Recientemente el IMCO (Instituto Mexicano para la Competitividad) publicó el Índice de Competitividad Urbana (ICU) 2026 en el que se evalúan a 72 zonas metropolitanas de México, las cuales albergan al 62% de la población y generan entre el 80% y 90% del Producto Interno Bruto del país.
Aunque se observaron mejoras en conectividad digital, servicios básicos y autonomía fiscal dentro de los subíndices de Infraestructura y Sistema político y Gobiernos, la competitividad general se ha visto frenada por un crecimiento económico que continúa a la baja (el promedio cayó de 4.1% a 2.4%), así como la intensificación de la violencia y altos niveles de percepción de corrupción.
Las ciudades con mayor competitividad en sus respectivos rangos son: Querétaro (1°), Guadalajara (2°) y Hermosillo (3°) para las urbes de más de 1 millón de habitantes. Puerto Vallarta (1°), Tepic (2°) y Veracruz (3°) para las de 500 mil a 1 millón de personas. La Paz (1°), Monclova-Frontera (2°) y Nuevo Laredo (3°) para las de 250 mil a 500 mil. Delicias (1°), Piedras Negras (2°) y Ocotlán (3°) para las de menos de 250 mil.
Las urbes más competitivas comparten factores como un mercado laboral formal con alta productividad, un entorno seguro y un gobierno local con autonomía fiscal. En contraste, las más rezagadas sufren de alta informalidad, por ejemplo Tapachula o Tlaxcala, violencia severa, por ejemplo Acapulco, así como debilidad fiscal o institucional, por ejemplo, Tijuana.
Y es quizás en el caso de Baja California donde podríamos enfocarnos, por su carácter ejemplar.
Basándonos en los datos del ICU del IMCO, el estado de Baja California cuenta con tres ciudades evaluadas en distintas posiciones y categorías de población: Mexicali, Tijuana y Ensenada. Mexicali se ubica en el lugar 13 de la tabla entre las ciudades de más de un millón de habitantes, estos es su nivel de competitividad es media alta. Por otro lado, Tijuana se ubica en el lugar 20 entre el mismo tipo de ciudades, es decir su nivel de competitividad es media baja. Finamente, Ensenada se ubica en el lugar 13 entre las ciudades de 250 mil a 500 mil habitantes, con un nivel de competitividad media baja.
El reporte señala específicamente al Estado de Baja California como uno entre los que se han registrado menor avance en credibilidad institucional.

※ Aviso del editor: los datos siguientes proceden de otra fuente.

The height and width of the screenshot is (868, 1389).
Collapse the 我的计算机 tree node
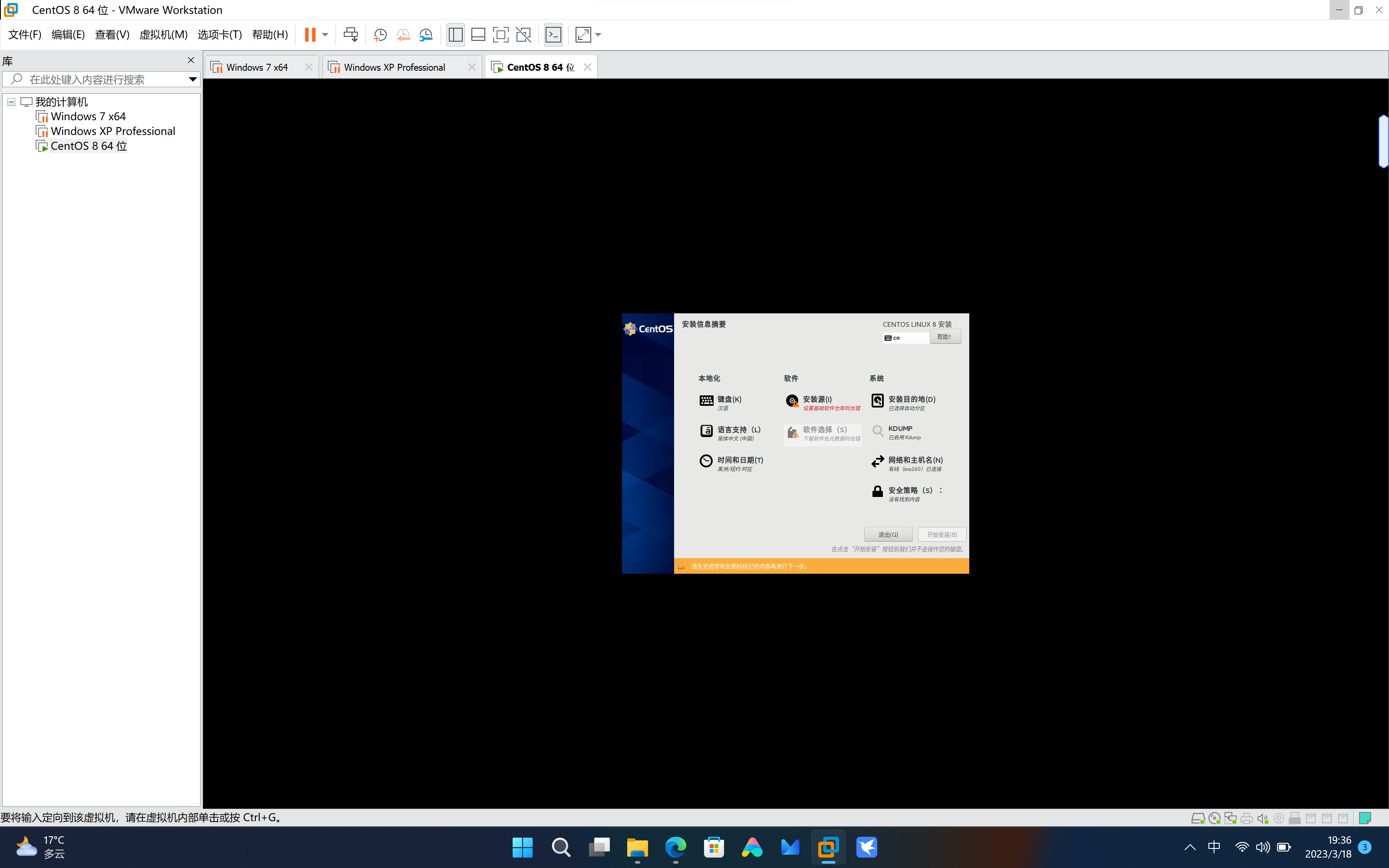coord(11,102)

A nivel general, el documento destaca que las ciudades de la frontera norte integradas a las cadenas globales de manufactura tienden a consolidar mercados laborales formales y productivos. Sin embargo, en el caso específico de Baja California, temas como la percepción de corrupción y la gestión institucional (particularmente en Tijuana) actúan como importantes frenos para alcanzar los niveles de competitividad “Alta” o “Muy Alta” que tienen otras urbes norteñas como Saltillo, Monterrey o Hermosillo.
La triste conclusión es que aún con sus fortalezas económicas, los dos gobiernos estatales sucesivos de Morena y los tres sucesivos de los ayuntamientos, han deteriorado la estructura competitiva de Baja California.
No sería mala idea que los próximos gobiernos de la entidad le hicieran caso al IMCO cuando sugiere al menos tres remedios: la diversificación de la economía, la formalización laboral y la modernización de la fiscalidad local. Pero muchas cosas más se tendrán que cambiar en la filosofía política de los gobernantes si nuestras principales ciudades quieren ser competitivas a nivel mundial.